Fall in malaria deaths along Kenyan coast
31 Oct 08
The number of people dying from malaria infection in coastal Kenya has fallen dramatically, an Oxford University-led study has shown.
The research, published in The Lancet and funded by the Wellcome Trust and the Kenya Medical Research Institute (KEMRI), highlights the importance of the prevention and rapid treatment of malaria infection in preventing a potential resurgence of the disease.
Researchers based at the KEMRI-Wellcome Trust programme in Kilifi, eastern Kenya, have analysed 18 years of detailed hospital surveillance data in a large endemic area of the Kenyan coast. They looked at whether incidence of malaria has been falling and what impact this will have on disease and mortality in the population.
Malaria is one of the world's biggest killers, responsible for over a million deaths every year, mainly in children and pregnant women in Africa and Southeast Asia. It is caused by the malaria parasite, which is injected into the bloodstream from the salivary glands of infected mosquitoes.
In areas where transmission rates of malaria are high, death occurs most frequently in young children, usually as a result of severe anaemia. Surviving children rapidly develop immunity to the disease and severe malaria is rarely seen in older children.
Where transmission rates are lower, the proportion of older children infected with malaria increases – in older children, malaria can lead to even more serious complications as the parasites reach the brain.
Professor Kevin Marsh, Centre for Tropical Medicine, University of Oxford, and head of the KEMRI-Wellcome Trust programmeIt gives us hope that tackling malaria across the continent is an achievable goal.

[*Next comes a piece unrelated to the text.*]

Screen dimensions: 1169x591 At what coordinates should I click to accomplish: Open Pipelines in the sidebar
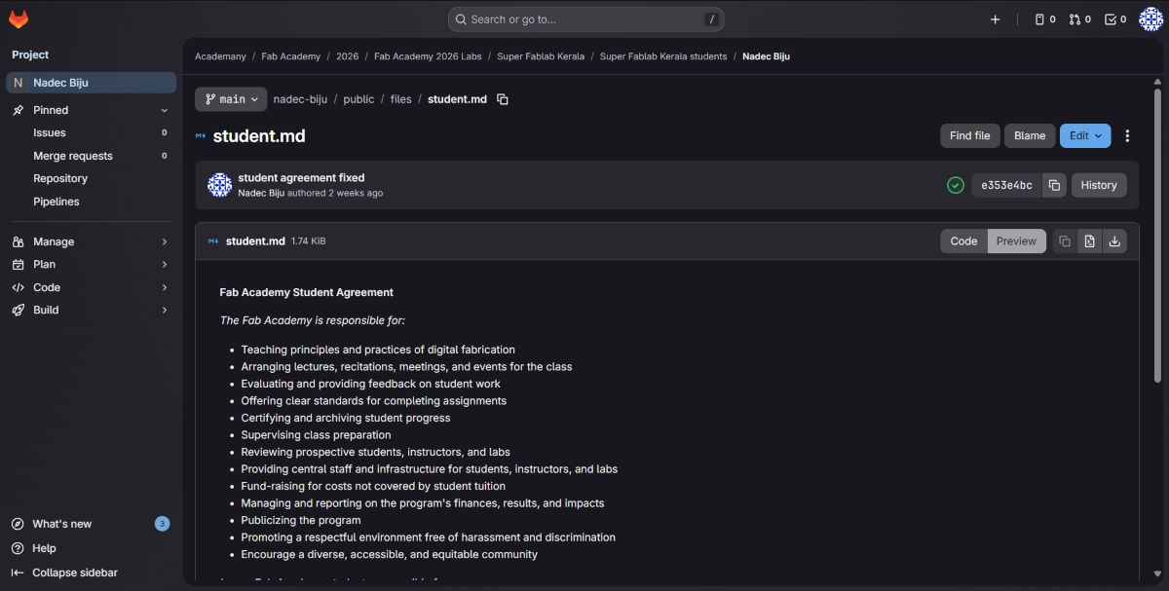(x=57, y=202)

While the researchers found that transmission rates for malaria have been steadily falling over the past ten years, the number of cases of severe malaria only began to fall more recently. However, the past five years have seen a remarkable fall of over 75% in the number of severe malaria deaths from malaria, down from 10.8 per 10,000 to 1.2 per 10,000.
‘These are incredibly positive findings and reflect what is being seen along the east African coast,’ says Professor Kevin Marsh of the Centre for Tropical Medicine, University of Oxford, and head of the KEMRI-Wellcome Trust programme. ‘It gives us hope that tackling malaria across the continent is an achievable goal.’
Professor Marsh and colleagues believe that a number of reasons may be behind this dramatic reduction in incidence of the disease, reflecting the success of control measures and early treatment. These include changes since the mid-1990s in the first line therapy, with new drugs replacing the previously widely used treatment, chloroquine, which had become ineffective due to drug-resistance.
Other factors that may have contributed to the decline include the increasing use of insecticide-treated bed nets and better management of mosquito breeding sites.
Researchers had predicted that falling transmission rates would have left older children unexposed to malaria and therefore with no immunity, resulting in an increase in cases of cerebral malaria. In fact, while they indeed found a small rise in the number of cases of cerebral malaria, this was more than offset by the marked decrease in severe malarial anaemia and other forms of malaria.
‘There are many factors that may have contributed to this dramatic reduction in malaria deaths, but one thing is clear: we must not become complacent,’ says Professor Marsh. ‘As transmission rates continue to fall, younger children are growing up with less exposure to malaria. It's essential that we maintain control measures, look for new ones and emphasise early treatment to prevent a resurgence of this deadly disease.’